- Video release poster
- Directed by: Robert M. Young
- Written by: Robert M. Young Richard Kramer David S. Ward (as Joaquin Montana) Tom Conti
- Based on: "Saving Grace" by Celia Gittelson
- Produced by: Herbert F. Solow
- Starring: Tom Conti Fernando Rey Erland Josephson Giancarlo Giannini Donald Hewlett Edward James Olmos Patricia Mauceri Marta Zoffoli
- Cinematography: Reynaldo Villalobos
- Edited by: Peter Zinner
- Music by: William Goldstein
- Production company: Embassy Pictures
- Distributed by: Columbia Pictures
- Release date: May 2, 1986;
- Running time: 112 minutes
- Country: United States
- Language: English
- Box office: $18,209

= Saving Grace (1986 film) =

1986 film by Robert M. Young

Saving Grace is a 1986 comedy-drama film directed by Robert M. Young, produced by Herbert F. Solow, and starring Tom Conti, Giancarlo Giannini and Edward James Olmos. It is based on the eponymous novel by Celia Gittelson with screenplay by Richard Kramer and David S. Ward under a different name.

It was the last film to be distributed by Embassy Pictures.

The film was rediscovered after the election of Pope Leo XIV, who shares his papal name with the main character.

==Plot==
Cardinal Giuseppe Bellini has been elected Pope Leo XIV. A year after his election, the youthful Pope longs to be involved in ordinary people's lives again, as he was when he was a priest. During an audience, the Pope communicates with a young deaf mute girl whose village has no priest. Accidentally locked out of the Vatican, the Pope travels to Montepetra, a small impoverished and demoralized village, his identity concealed by his beard growth. He realizes that the people need to rebuild a dilapidated aqueduct but, more importantly, that they must regain their community spirit and self-sufficiency. Without expertise and, initially, only the help of some street-wise orphans, he starts construction. All this is watched skeptically by a mysterious neighbour and opposed by local thugs led by Ciolino whose ill-gotten gains depend on the village remaining overly dependent on outsiders.

==Cast==
- Tom Conti as Cardinal Giuseppe Bellini/Pope Leo XIV
- Fernando Rey as Cardinal Stefano Biondi
- Erland Josephson as Monsignor Francesco Ghezzi
- Giancarlo Giannini as Abalardi
- Donald Hewlett as Monsignor Colin McGee
- Edward James Olmos as Ciolino
- Patricia Mauceri as Lucia
- Marta Zoffoli as Isabella
- Guido Alberti as Cardinal Augusto Morante
- Massimo Sarchielli as Fortunato
- Massimo Serato as Monsignor Betti
- Margherita Horowitz as the nun interpreter
- Carlo Monni as the pizzeria owner

==Production and release==
The movie was shot in Italy: in the cities of Rome, Mantua and the ghost town of Craco.

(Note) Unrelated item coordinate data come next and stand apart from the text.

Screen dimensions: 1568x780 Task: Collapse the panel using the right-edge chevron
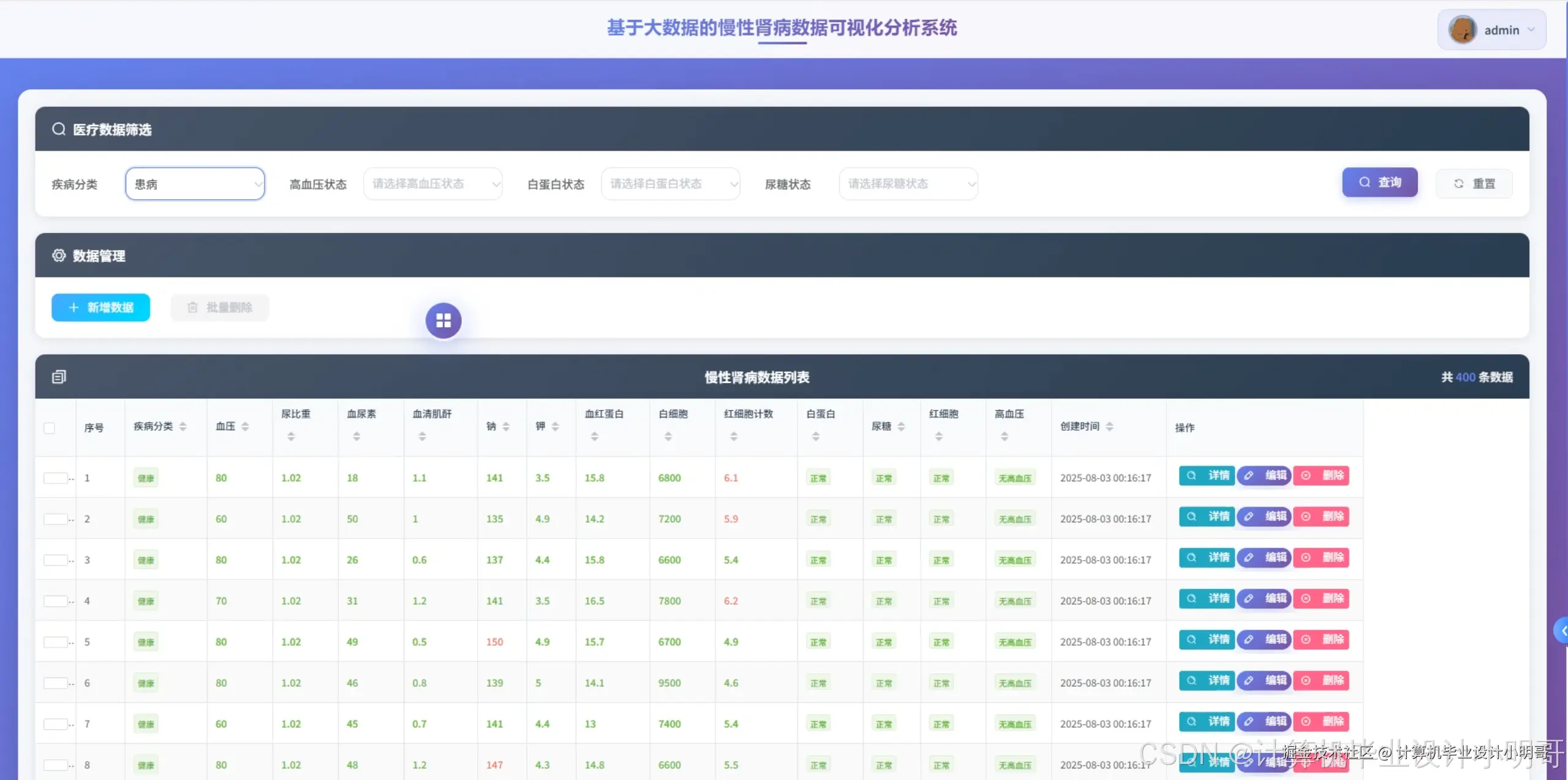click(1562, 630)
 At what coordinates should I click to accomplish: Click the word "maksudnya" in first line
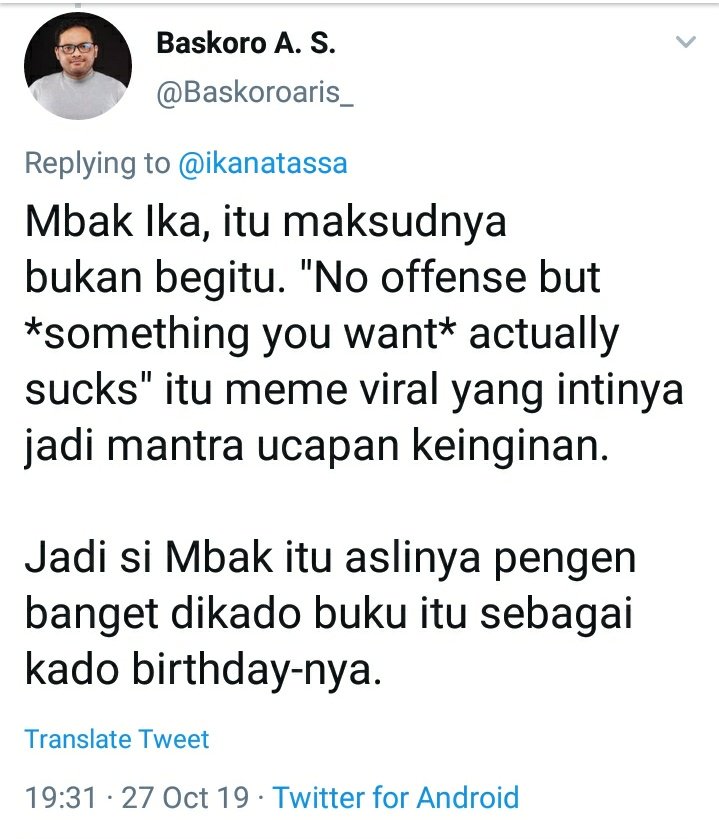coord(394,223)
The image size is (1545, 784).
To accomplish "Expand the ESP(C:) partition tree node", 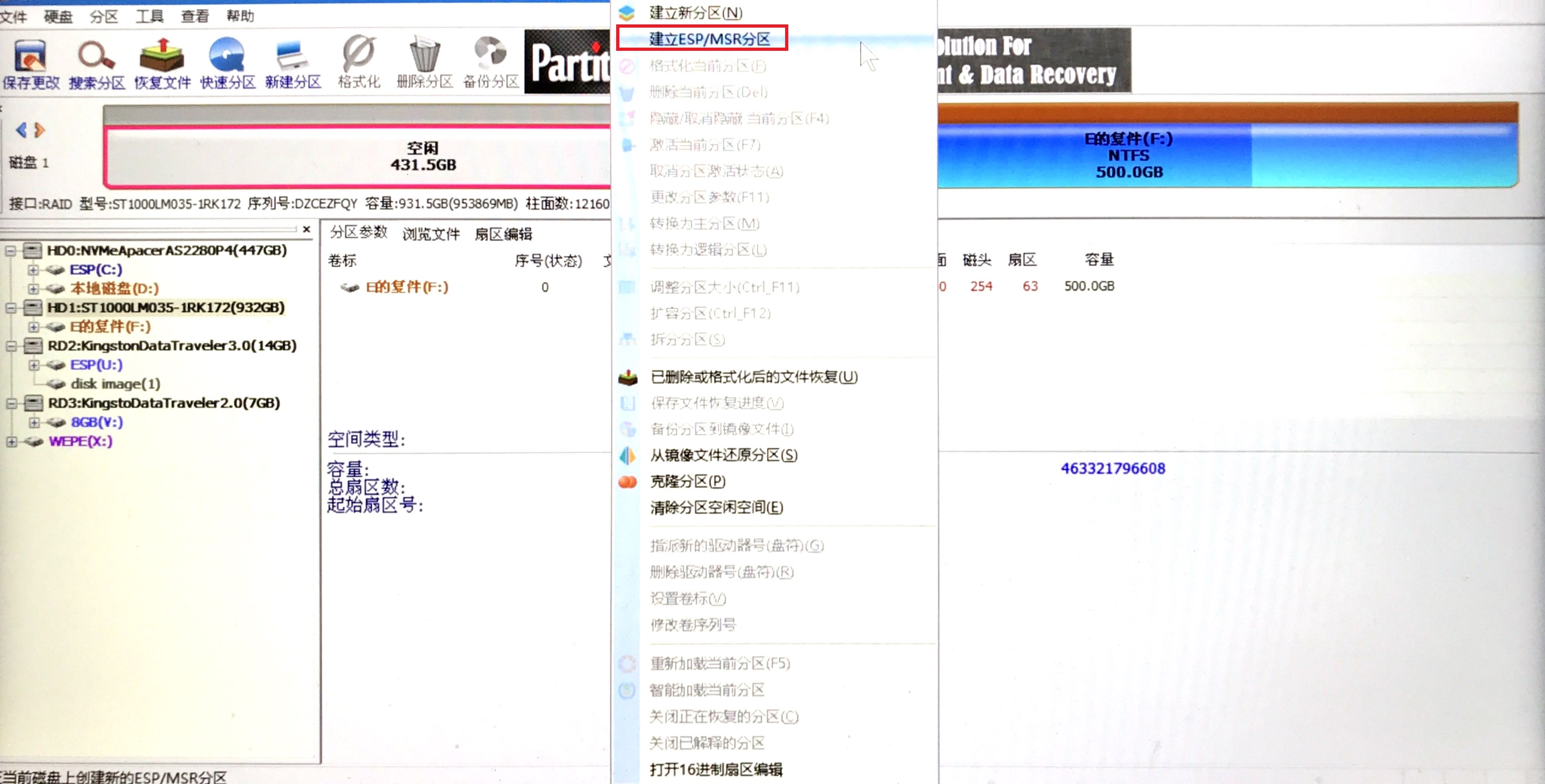I will point(34,270).
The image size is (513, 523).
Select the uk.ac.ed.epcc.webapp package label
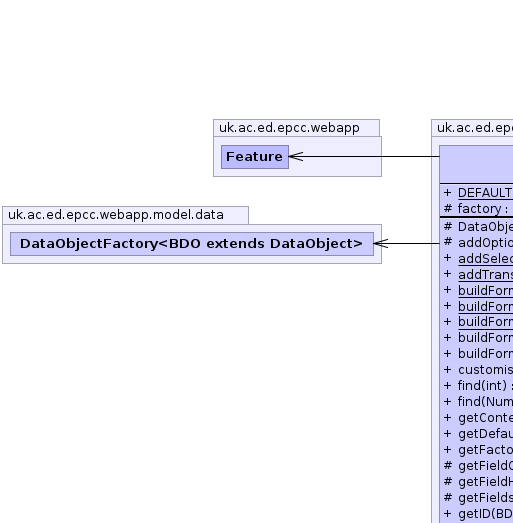pyautogui.click(x=289, y=128)
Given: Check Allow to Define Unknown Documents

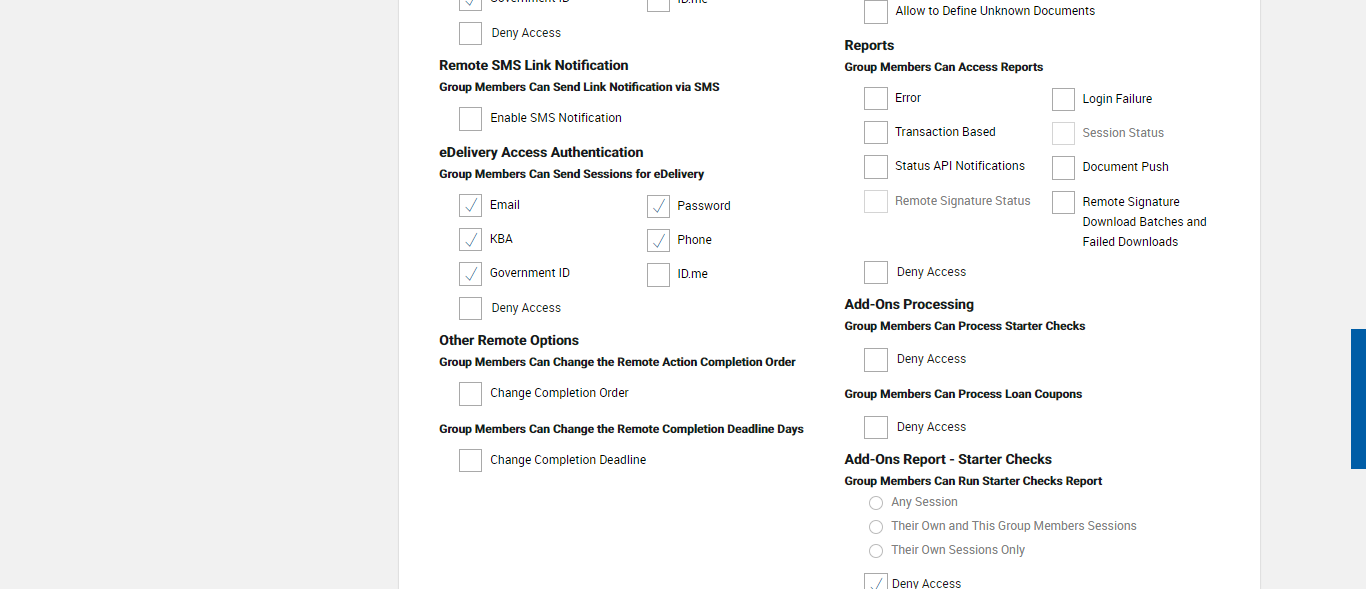Looking at the screenshot, I should pos(876,12).
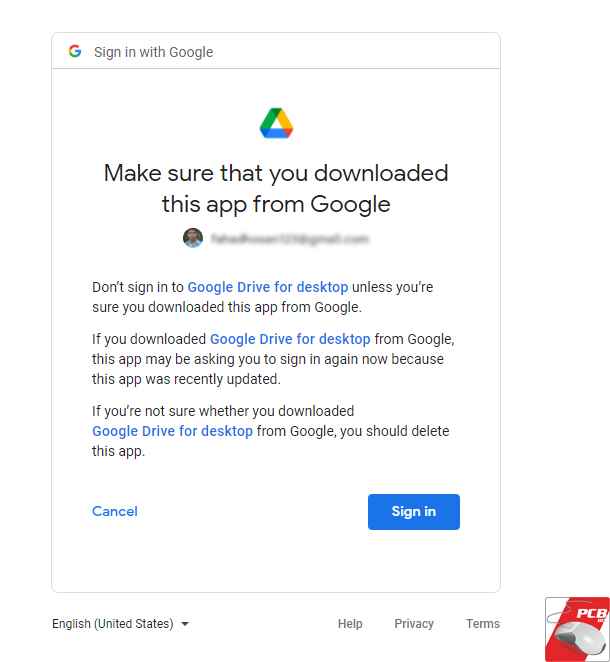
Task: Follow Google Drive for desktop link after "Don't sign in to"
Action: 268,287
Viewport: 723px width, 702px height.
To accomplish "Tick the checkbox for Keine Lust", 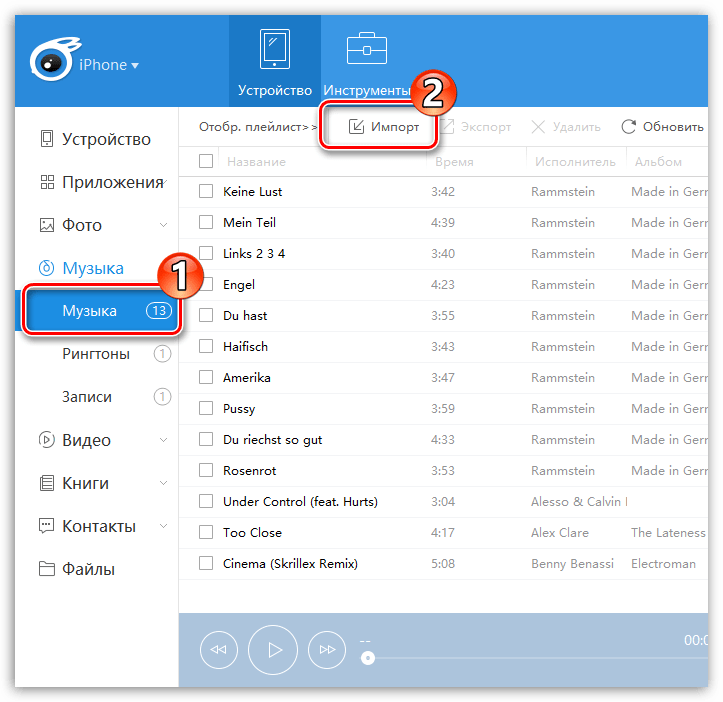I will tap(206, 191).
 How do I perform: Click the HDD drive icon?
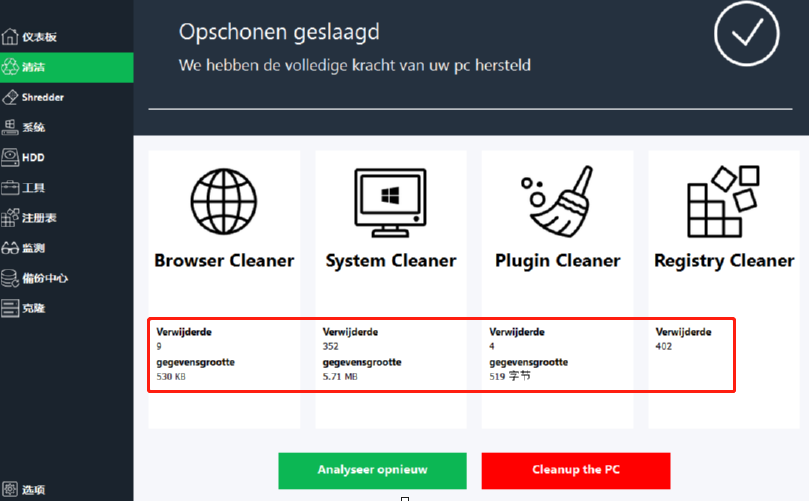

Saving Grace premiered in the United States on May 2, 1986, and in the Philippines on April 11, 1987.

==Critical reception==
The film received mixed to positive reviews. Walter Goodman of The New York Times said, "There's no more engaging actor around than Tom Conti, but not even he, with the assistance of such notables of international moviedom as Giancarlo Giannini, Erland Josephson and Fernando Rey, can lift Saving Grace out of its slough of sentiment." Time Out wrote: "Despite a plot veiled in about as much mystery as an uncracked soft-boiled egg, Saving Grace does retain a certain Disneyesque charm as an innocent modern fable". Variety and TV Guide appreciated the cast and the direction, but expressed criticism about Conti's appearance considered too young for the part. TV Guide defined the movie as "a small but well-told parable that is perfect for family viewing".